Reservation Dogs falls on the meaner side of Taika Waititi’s humor
In January 2015, Eddie Huang was pissed. The chef-turned-TV-personality and writer of the memoir Fresh Off the Boat was about to see his book become a nationally broadcasted ABC sitcom, but in the process of making the pilot, he realized he hated it. He explained all this in the pages of New York Magazine, writing a vivid, swaggering essay about the uniquely excruciating experience of seeing his Taiwanese-Chinese immigrant story being diluted into something palatable for a white American audience.
To Huang, there was something deeply compromising about a show that prioritized the comfort of white viewers over the verisimilitude of its characters’ lives, especially when those characters were based on his real-life family. While he ended his essay on a positive note about the historic achievement Fresh Off the Boat represented, Huang later disowned the show on Twitter, noting that shortly after the pilot, the series became about an experience he did not recognize.
Fresh Off the Boat ran for six seasons, concluding with a series finale that aired in February 2020. At 116 episodes long, it’s the longest-running broadcast series to feature a primarily Asian-American cast. Many of those episodes are funny, but they’re also toothless. One of the things you pick up on when you’re from a marginalized background is when punches are being pulled for the sake of the perceived majority. There’s a fear that the people who have benefited from the marginalization of others might not be able to keep up, so the pool can only be so deep.
Reservation Dogs doesn’t have that fear. Created by Taika Waititi and Sterlin Harjo, the new FX on Hulu comedy is an abrasive slice-of-life series about four Indigenous teenagers who long to escape their Oklahoma home and make for the sunshine of Los Angeles. But that plan would cost money they don’t have. So they steal it.

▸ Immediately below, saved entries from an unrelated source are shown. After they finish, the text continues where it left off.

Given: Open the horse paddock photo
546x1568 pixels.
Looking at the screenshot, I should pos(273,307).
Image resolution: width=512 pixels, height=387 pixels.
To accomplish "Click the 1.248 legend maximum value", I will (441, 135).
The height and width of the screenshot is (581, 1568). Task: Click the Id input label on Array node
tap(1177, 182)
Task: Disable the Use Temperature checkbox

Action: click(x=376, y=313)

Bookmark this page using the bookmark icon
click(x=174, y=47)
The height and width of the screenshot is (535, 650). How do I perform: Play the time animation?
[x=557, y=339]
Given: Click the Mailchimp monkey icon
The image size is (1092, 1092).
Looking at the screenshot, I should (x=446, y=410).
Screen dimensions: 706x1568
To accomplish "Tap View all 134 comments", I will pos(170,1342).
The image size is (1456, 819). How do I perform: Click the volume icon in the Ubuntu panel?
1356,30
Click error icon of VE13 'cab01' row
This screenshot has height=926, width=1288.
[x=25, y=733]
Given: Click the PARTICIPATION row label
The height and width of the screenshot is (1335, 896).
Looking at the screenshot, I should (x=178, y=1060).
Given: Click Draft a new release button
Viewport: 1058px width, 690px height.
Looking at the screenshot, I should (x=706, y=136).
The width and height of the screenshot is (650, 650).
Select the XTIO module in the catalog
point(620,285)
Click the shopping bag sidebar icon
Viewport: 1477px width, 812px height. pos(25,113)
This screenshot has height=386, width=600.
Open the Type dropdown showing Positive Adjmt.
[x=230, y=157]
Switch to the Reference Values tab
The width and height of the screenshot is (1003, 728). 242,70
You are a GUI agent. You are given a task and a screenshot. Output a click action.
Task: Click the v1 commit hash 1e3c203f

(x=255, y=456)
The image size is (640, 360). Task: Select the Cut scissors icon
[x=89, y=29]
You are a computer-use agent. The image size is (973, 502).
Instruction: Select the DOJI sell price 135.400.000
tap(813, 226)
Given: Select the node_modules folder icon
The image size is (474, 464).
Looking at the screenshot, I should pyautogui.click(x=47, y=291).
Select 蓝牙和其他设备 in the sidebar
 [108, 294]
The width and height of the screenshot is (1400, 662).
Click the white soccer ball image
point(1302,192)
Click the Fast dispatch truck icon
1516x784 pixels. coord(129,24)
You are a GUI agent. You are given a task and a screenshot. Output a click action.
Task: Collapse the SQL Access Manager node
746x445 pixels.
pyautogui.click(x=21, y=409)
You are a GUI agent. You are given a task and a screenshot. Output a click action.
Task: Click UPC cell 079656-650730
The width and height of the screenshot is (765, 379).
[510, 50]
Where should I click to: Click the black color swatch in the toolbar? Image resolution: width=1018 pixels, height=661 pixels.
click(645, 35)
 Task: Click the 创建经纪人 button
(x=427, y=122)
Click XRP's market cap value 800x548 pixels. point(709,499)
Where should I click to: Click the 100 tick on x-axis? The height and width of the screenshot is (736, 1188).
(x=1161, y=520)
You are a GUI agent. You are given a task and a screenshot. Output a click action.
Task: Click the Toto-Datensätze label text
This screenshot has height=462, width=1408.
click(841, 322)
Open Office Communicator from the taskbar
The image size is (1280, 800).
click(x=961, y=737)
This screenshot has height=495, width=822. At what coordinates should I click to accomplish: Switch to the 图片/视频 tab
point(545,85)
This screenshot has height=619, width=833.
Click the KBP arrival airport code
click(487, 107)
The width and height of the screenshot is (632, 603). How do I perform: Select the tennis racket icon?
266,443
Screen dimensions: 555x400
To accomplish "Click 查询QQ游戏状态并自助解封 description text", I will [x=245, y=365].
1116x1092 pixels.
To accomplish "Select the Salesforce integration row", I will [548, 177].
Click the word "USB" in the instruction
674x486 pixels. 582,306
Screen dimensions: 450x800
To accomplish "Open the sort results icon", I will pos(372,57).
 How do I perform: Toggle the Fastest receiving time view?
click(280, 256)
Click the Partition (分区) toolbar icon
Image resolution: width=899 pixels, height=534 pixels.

This is our introduction to Elora (Devery Jacobs), Bear (D’Pharoah Woon-A-Tai), Cheese (Lane Factor) and Willie Jack (Paulina Alexis), four rural punks recklessly stealing a snack delivery truck so they can sell it to a junkyard. As a gang (the eponymous Reservation Dogs), they get into fistfights and paintball shootouts with other gangs, steal groceries, and shamelessly do whatever they can to add a few extra dollars to their escape fund. They feel like a version of Scooby-Doo’s mystery-solving gang, but meaner.
Later in the pilot, the audience discovers what gives them this sense of urgency: It’s the one-year anniversary of their friend Daniel’s death, and they blame their hometown for killing him. Their California dream was originally his.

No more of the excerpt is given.